● What is expected
The records that follow must be printed exactly as they are.

● Records to use
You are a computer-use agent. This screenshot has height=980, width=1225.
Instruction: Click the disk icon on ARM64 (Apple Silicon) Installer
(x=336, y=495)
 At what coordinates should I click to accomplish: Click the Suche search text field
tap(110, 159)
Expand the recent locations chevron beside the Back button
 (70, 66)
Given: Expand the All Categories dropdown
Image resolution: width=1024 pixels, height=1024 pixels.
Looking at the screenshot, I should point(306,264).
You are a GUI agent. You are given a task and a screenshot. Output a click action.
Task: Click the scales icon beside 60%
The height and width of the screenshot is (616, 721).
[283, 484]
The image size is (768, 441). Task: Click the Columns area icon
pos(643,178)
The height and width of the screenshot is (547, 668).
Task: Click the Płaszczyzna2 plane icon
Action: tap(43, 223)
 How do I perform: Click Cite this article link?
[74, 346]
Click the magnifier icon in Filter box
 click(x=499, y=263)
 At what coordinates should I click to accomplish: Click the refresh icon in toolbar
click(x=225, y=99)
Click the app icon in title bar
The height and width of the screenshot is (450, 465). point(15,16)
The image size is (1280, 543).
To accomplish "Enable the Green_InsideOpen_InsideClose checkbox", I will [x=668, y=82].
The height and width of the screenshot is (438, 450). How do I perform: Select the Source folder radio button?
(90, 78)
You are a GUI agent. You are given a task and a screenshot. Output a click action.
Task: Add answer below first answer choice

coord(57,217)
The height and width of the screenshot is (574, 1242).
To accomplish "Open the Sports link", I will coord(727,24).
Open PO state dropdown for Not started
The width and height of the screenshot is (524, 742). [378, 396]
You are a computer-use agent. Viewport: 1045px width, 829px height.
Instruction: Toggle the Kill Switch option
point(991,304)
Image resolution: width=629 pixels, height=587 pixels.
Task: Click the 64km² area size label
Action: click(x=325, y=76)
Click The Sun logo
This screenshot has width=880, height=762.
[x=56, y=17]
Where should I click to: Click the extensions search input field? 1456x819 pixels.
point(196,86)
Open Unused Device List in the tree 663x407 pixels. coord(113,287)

● Solution to this problem
You are a computer-use agent. This screenshot has height=980, width=1225.
Instruction: Click the disk icon on ARM64 (Apple Silicon) Installer
(x=336, y=495)
 At what coordinates should I click to accomplish: Click the Suche search text field
tap(110, 159)
Expand the recent locations chevron beside the Back button
 (70, 66)
Given: Expand the All Categories dropdown
Image resolution: width=1024 pixels, height=1024 pixels.
Looking at the screenshot, I should point(306,264).
You are a GUI agent. You are given a task and a screenshot. Output a click action.
Task: Click the scales icon beside 60%
The height and width of the screenshot is (616, 721).
[283, 484]
The image size is (768, 441). Task: Click the Columns area icon
pos(643,178)
The height and width of the screenshot is (547, 668).
Task: Click the Płaszczyzna2 plane icon
Action: tap(43, 223)
 How do I perform: Click Cite this article link?
[74, 346]
Click the magnifier icon in Filter box
 click(x=499, y=263)
 At what coordinates should I click to accomplish: Click the refresh icon in toolbar
click(x=225, y=99)
Click the app icon in title bar
The height and width of the screenshot is (450, 465). point(15,16)
The image size is (1280, 543).
To accomplish "Enable the Green_InsideOpen_InsideClose checkbox", I will [x=668, y=82].
The height and width of the screenshot is (438, 450). How do I perform: Select the Source folder radio button?
(90, 78)
You are a GUI agent. You are given a task and a screenshot. Output a click action.
Task: Add answer below first answer choice

coord(57,217)
The height and width of the screenshot is (574, 1242).
To accomplish "Open the Sports link", I will coord(727,24).
Open PO state dropdown for Not started
The width and height of the screenshot is (524, 742). [378, 396]
You are a computer-use agent. Viewport: 1045px width, 829px height.
Instruction: Toggle the Kill Switch option
point(991,304)
Image resolution: width=629 pixels, height=587 pixels.
Task: Click the 64km² area size label
Action: click(x=325, y=76)
Click The Sun logo
This screenshot has width=880, height=762.
[x=56, y=17]
Where should I click to: Click the extensions search input field? 1456x819 pixels.
point(196,86)
Open Unused Device List in the tree 663x407 pixels. coord(113,287)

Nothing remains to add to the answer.